Collected data entries:
────────────────
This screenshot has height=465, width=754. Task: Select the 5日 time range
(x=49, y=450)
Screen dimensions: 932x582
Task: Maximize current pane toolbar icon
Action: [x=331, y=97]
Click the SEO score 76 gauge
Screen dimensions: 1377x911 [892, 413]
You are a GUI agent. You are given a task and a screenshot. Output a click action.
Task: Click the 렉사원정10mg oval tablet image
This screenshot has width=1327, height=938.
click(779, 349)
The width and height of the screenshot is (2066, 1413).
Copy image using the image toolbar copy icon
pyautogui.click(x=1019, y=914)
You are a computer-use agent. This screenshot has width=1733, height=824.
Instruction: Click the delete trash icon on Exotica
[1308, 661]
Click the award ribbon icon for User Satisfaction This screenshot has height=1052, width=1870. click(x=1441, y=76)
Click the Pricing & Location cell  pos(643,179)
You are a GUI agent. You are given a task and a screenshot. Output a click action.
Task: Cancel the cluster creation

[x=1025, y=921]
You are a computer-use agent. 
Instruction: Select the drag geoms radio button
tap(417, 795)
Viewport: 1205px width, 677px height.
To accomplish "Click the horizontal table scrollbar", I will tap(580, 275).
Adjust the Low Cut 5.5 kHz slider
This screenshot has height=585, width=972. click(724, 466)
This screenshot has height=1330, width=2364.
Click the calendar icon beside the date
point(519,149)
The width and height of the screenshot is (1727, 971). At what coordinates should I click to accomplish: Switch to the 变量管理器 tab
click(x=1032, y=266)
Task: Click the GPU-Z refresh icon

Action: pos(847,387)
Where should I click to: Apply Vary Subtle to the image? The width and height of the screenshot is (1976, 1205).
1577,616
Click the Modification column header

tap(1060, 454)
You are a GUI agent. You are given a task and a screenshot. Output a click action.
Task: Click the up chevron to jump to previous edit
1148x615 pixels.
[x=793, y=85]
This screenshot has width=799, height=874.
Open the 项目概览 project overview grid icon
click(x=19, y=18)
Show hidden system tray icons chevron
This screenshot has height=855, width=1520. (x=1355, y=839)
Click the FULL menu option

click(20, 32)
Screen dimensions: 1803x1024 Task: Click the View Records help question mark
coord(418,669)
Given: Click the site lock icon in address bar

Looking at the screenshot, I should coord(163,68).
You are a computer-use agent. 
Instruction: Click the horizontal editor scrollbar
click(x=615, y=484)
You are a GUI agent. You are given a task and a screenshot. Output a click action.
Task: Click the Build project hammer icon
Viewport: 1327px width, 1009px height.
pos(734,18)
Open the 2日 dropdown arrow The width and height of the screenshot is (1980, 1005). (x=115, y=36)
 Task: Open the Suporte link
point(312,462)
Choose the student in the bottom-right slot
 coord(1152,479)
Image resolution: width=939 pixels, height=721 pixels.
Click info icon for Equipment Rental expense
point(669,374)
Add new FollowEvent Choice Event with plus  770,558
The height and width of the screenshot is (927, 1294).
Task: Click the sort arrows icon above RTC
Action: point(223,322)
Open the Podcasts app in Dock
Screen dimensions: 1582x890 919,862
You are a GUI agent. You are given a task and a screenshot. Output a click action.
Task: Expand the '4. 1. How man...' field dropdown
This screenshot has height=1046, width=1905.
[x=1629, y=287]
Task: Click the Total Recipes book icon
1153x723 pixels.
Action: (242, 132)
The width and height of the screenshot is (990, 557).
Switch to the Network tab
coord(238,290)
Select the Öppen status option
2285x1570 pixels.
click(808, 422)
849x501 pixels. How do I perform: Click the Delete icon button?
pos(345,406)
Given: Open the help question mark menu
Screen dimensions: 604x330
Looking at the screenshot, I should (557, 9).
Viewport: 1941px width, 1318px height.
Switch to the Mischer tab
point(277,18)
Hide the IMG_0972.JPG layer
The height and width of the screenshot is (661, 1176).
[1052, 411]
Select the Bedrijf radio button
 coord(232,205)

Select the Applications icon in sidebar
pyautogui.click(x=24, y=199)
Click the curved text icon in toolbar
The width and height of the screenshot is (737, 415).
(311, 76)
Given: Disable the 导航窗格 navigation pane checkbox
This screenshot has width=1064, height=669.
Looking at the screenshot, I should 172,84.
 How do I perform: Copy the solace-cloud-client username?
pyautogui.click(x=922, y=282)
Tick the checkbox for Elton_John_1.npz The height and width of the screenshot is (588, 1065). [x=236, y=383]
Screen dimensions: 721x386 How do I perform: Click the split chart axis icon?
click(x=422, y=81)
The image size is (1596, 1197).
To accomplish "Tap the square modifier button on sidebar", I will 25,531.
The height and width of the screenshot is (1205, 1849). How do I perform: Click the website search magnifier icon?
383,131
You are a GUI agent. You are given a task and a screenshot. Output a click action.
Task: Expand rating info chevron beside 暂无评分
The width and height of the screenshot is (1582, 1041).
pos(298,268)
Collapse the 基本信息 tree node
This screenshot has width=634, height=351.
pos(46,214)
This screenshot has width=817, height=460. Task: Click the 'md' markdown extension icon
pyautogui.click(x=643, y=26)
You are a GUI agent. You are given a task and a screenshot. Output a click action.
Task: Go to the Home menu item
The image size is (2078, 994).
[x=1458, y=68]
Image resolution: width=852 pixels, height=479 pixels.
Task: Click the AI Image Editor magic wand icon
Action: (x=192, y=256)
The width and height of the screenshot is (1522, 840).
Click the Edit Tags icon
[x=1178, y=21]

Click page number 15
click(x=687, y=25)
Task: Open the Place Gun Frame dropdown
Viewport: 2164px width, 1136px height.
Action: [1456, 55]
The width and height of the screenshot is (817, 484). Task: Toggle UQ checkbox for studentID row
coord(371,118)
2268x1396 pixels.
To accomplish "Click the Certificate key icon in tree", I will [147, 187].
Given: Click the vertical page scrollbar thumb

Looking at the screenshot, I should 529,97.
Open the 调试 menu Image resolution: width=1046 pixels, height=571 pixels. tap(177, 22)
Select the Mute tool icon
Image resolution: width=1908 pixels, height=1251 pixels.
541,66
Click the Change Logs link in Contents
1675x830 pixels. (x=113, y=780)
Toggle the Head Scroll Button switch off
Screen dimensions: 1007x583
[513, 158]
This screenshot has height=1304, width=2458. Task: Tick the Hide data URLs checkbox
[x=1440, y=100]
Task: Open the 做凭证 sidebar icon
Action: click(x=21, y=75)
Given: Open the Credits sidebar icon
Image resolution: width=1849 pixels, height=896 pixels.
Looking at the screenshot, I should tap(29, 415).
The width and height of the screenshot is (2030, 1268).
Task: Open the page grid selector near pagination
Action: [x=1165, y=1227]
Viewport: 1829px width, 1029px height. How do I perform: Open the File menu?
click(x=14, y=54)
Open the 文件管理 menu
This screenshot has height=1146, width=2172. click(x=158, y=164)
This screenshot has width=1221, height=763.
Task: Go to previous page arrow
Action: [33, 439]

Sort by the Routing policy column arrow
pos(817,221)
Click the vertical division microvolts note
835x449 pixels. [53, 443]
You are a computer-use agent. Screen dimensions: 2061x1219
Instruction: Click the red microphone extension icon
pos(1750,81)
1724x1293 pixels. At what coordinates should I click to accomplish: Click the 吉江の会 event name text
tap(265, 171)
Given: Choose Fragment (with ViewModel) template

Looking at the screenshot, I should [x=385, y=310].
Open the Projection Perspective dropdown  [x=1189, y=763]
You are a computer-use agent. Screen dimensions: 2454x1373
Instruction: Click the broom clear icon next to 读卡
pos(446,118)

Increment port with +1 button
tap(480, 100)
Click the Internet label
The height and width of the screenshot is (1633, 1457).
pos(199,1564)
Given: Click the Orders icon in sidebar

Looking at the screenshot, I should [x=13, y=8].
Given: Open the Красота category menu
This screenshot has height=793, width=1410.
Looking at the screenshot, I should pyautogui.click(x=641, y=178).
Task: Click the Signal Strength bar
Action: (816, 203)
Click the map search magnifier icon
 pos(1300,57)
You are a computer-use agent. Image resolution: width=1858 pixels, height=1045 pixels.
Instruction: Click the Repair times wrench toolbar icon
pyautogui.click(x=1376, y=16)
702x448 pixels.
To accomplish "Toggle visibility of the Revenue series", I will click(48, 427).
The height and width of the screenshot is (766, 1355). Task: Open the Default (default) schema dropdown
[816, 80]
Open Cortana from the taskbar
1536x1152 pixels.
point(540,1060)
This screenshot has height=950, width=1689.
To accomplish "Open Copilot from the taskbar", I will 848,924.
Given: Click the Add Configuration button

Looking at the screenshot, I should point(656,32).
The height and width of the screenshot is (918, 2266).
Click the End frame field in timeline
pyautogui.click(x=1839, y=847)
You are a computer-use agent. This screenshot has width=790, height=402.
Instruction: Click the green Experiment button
────────────────
What to produce:
The lines above, starting at the one with "Given: Open the help question mark menu" and ending at the one with "Click the curved text icon in toolbar", are the only ones to return, exactly as written.

Solved problem:
Given: Open the help question mark menu
Screen dimensions: 604x330
Looking at the screenshot, I should (557, 9).
Viewport: 1941px width, 1318px height.
Switch to the Mischer tab
point(277,18)
Hide the IMG_0972.JPG layer
The height and width of the screenshot is (661, 1176).
[1052, 411]
Select the Bedrijf radio button
 coord(232,205)

Select the Applications icon in sidebar
pyautogui.click(x=24, y=199)
Click the curved text icon in toolbar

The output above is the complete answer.